Classic Start Menu can also modify Windows 8's new UI features, such as hot corners only on the desktop without disabling them inside Universal apps.

=== Classic Explorer ===
Classic Explorer is an add-on to Windows File Explorer, implemented as various shell extensions. It does not replace EXPLORER.EXE. Features include:

- A toolbar that can include built-in commands, custom commands, or dropdown menus for arbitrary folders.
- Customize the behavior and appearance of the left folder navigation pane, including whether folders expand with a single click or double click, connecting lines, subfolder indicators, horizontal scrollbar, tree item spacing, and keyboard shortcuts
- The breadcrumb bar can be replaced with a traditional address bar, and the associated dropdown modified to show the hierarchical path instead of recent folder history
- Sort headers in all views
- Overlay icon for network shares
- Status bar can show disk free space, total size of current folder
- Tooltip of selected item
- "Up" button for navigating to the parent folder
- Show the current folder in the title bar caption
- Copy progress dialog can be automatically expanded to show more details
- Replace the copy conflict dialog with one like Windows XP

== History ==
Classic Shell began as a tool for personal use, and saw its first public release in 2009. Over time, the Start Menu component evolved to be a customizable launcher that also integrated a search box and other features of the Windows 7 Start Menu. The Explorer and IE components appeared later.

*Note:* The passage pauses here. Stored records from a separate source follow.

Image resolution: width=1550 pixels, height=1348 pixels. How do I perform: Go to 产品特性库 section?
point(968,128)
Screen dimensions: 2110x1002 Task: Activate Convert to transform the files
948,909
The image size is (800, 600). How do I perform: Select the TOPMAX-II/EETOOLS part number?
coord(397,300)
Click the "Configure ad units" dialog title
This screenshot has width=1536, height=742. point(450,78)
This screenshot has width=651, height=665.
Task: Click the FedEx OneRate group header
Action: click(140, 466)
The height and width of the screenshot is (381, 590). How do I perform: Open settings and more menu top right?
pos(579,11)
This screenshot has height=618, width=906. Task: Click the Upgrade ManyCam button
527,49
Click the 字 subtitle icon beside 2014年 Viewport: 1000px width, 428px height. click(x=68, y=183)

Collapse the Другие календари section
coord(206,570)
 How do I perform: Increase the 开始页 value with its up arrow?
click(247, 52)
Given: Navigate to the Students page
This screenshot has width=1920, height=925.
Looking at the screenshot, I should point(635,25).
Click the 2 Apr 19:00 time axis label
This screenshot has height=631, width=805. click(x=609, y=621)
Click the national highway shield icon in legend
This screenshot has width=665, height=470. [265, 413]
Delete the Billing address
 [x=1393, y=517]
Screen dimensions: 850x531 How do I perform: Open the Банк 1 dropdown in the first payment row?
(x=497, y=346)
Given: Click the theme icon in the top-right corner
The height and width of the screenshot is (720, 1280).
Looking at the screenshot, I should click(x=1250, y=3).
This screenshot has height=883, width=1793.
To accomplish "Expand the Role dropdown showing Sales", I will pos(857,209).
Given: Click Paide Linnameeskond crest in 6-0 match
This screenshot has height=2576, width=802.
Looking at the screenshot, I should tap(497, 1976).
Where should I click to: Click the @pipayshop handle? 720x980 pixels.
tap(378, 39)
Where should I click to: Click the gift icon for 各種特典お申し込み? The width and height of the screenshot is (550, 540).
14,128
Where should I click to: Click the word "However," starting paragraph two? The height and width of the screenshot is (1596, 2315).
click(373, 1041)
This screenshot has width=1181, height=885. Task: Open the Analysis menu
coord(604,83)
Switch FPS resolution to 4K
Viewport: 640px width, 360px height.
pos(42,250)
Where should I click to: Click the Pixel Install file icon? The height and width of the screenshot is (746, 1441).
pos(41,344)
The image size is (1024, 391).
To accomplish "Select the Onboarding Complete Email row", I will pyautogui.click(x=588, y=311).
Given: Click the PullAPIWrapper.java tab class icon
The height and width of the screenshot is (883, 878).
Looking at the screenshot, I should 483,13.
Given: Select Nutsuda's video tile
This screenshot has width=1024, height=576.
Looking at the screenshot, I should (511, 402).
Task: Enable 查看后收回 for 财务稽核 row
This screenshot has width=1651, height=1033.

While earlier versions were compatible with Windows Vista and later, versions since 3.9.0 no longer support Windows Vista/Server 2008. because Vista, like XP, came with the ability to revert to a classic start menu.

Classic Shell is released as free and open-source under the MIT License.

Founder Ivo Beltchev announced the end of development in December 2017.

=== Open-Shell ===
Since 2018, Classic Shell has been developed as an open source program under the name Open-Shell. Open-Shell has remained functionally similar to Classic Shell, but it has added some small features and addressed several bugs, many caused by new versions of Windows. Some of the changes in Open-Shell include:
- Options for changing Start menu position and alignment
- Support for jump lists on UWP apps
- Partial support for Windows 11
- New skins and updated logo and artwork

Like Classic Shell, Open-Shell is released under the MIT License. The latest stable version, 4.4.198, dates from 12 May 2026.

==Reception==
Classic Shell was a fairly popular interface enhancement in the Windows 7 life cycle but became much more widely used after the release and negative reception of Windows 8 (with its lack of a Start menu).

It has seen coverage in such publications as Lifehacker, Neowin, Ghacks, ZDNet, PC World, TechRepublic, MakeUseOf, and Betanews.